▶ Work required: The answer must restate the records below word for word.

▶ Provided information:

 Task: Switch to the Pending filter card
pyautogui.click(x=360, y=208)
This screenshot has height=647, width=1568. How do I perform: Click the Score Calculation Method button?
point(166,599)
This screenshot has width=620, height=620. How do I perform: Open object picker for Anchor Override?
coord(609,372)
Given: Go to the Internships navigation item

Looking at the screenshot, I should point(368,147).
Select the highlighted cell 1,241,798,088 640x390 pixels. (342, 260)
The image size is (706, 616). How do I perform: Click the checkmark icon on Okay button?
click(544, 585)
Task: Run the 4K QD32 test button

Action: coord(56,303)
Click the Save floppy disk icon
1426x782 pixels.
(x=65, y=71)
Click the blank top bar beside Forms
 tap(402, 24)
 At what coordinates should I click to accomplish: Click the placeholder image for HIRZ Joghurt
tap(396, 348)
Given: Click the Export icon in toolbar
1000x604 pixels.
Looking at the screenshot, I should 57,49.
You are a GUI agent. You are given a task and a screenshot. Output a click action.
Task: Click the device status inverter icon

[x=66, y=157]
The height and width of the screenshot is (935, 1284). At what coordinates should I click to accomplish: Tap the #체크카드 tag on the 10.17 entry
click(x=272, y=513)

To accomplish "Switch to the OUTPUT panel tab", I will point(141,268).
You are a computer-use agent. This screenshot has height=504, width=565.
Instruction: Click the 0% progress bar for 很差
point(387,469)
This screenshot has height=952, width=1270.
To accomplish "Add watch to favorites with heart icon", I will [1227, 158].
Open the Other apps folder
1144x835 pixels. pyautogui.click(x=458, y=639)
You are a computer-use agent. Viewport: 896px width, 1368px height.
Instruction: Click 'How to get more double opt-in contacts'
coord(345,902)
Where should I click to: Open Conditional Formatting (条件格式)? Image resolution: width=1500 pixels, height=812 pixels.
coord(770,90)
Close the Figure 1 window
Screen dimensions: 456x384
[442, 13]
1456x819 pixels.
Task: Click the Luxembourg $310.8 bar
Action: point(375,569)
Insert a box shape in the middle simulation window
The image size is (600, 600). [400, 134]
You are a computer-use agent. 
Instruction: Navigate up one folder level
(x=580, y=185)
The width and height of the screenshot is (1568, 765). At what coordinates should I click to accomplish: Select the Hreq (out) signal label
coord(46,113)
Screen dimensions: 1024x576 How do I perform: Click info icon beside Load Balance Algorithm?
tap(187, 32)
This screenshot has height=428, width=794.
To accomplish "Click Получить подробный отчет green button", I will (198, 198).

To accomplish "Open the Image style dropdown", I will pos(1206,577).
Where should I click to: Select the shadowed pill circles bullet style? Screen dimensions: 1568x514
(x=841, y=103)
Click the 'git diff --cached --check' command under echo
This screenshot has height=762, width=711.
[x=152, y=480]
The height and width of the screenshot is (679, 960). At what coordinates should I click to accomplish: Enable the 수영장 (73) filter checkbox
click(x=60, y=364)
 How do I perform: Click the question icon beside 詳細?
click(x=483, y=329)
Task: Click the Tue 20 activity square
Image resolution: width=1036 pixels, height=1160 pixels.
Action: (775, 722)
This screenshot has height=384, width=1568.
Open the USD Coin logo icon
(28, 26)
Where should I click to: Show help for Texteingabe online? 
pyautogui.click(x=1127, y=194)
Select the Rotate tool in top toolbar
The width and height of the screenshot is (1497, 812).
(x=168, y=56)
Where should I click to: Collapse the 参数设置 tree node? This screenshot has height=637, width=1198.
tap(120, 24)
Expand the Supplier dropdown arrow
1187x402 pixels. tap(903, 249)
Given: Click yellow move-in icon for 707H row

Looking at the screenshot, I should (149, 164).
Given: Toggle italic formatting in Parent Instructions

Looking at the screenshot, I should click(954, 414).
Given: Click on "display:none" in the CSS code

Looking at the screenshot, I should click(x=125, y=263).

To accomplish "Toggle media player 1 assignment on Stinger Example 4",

▶ Answer to this problem:
 Task: Switch to the Pending filter card
pyautogui.click(x=360, y=208)
This screenshot has height=647, width=1568. How do I perform: Click the Score Calculation Method button?
point(166,599)
This screenshot has width=620, height=620. How do I perform: Open object picker for Anchor Override?
coord(609,372)
Given: Go to the Internships navigation item

Looking at the screenshot, I should point(368,147).
Select the highlighted cell 1,241,798,088 640x390 pixels. (342, 260)
The image size is (706, 616). How do I perform: Click the checkmark icon on Okay button?
click(544, 585)
Task: Run the 4K QD32 test button

Action: coord(56,303)
Click the Save floppy disk icon
1426x782 pixels.
(x=65, y=71)
Click the blank top bar beside Forms
 tap(402, 24)
 At what coordinates should I click to accomplish: Click the placeholder image for HIRZ Joghurt
tap(396, 348)
Given: Click the Export icon in toolbar
1000x604 pixels.
Looking at the screenshot, I should 57,49.
You are a GUI agent. You are given a task and a screenshot. Output a click action.
Task: Click the device status inverter icon

[x=66, y=157]
The height and width of the screenshot is (935, 1284). At what coordinates should I click to accomplish: Tap the #체크카드 tag on the 10.17 entry
click(x=272, y=513)

To accomplish "Switch to the OUTPUT panel tab", I will point(141,268).
You are a computer-use agent. This screenshot has height=504, width=565.
Instruction: Click the 0% progress bar for 很差
point(387,469)
This screenshot has height=952, width=1270.
To accomplish "Add watch to favorites with heart icon", I will [1227, 158].
Open the Other apps folder
1144x835 pixels. pyautogui.click(x=458, y=639)
You are a computer-use agent. Viewport: 896px width, 1368px height.
Instruction: Click 'How to get more double opt-in contacts'
coord(345,902)
Where should I click to: Open Conditional Formatting (条件格式)? Image resolution: width=1500 pixels, height=812 pixels.
coord(770,90)
Close the Figure 1 window
Screen dimensions: 456x384
[442, 13]
1456x819 pixels.
Task: Click the Luxembourg $310.8 bar
Action: point(375,569)
Insert a box shape in the middle simulation window
The image size is (600, 600). [400, 134]
You are a computer-use agent. 
Instruction: Navigate up one folder level
(x=580, y=185)
The width and height of the screenshot is (1568, 765). At what coordinates should I click to accomplish: Select the Hreq (out) signal label
coord(46,113)
Screen dimensions: 1024x576 How do I perform: Click info icon beside Load Balance Algorithm?
tap(187, 32)
This screenshot has height=428, width=794.
To accomplish "Click Получить подробный отчет green button", I will (198, 198).

To accomplish "Open the Image style dropdown", I will pos(1206,577).
Where should I click to: Select the shadowed pill circles bullet style? Screen dimensions: 1568x514
(x=841, y=103)
Click the 'git diff --cached --check' command under echo
This screenshot has height=762, width=711.
[x=152, y=480]
The height and width of the screenshot is (679, 960). At what coordinates should I click to accomplish: Enable the 수영장 (73) filter checkbox
click(x=60, y=364)
 How do I perform: Click the question icon beside 詳細?
click(x=483, y=329)
Task: Click the Tue 20 activity square
Image resolution: width=1036 pixels, height=1160 pixels.
Action: (775, 722)
This screenshot has height=384, width=1568.
Open the USD Coin logo icon
(28, 26)
Where should I click to: Show help for Texteingabe online? 
pyautogui.click(x=1127, y=194)
Select the Rotate tool in top toolbar
The width and height of the screenshot is (1497, 812).
(x=168, y=56)
Where should I click to: Collapse the 参数设置 tree node? This screenshot has height=637, width=1198.
tap(120, 24)
Expand the Supplier dropdown arrow
1187x402 pixels. tap(903, 249)
Given: Click yellow move-in icon for 707H row

Looking at the screenshot, I should (149, 164).
Given: Toggle italic formatting in Parent Instructions

Looking at the screenshot, I should click(954, 414).
Given: Click on "display:none" in the CSS code

Looking at the screenshot, I should click(x=125, y=263).

To accomplish "Toggle media player 1 assignment on Stinger Example 4",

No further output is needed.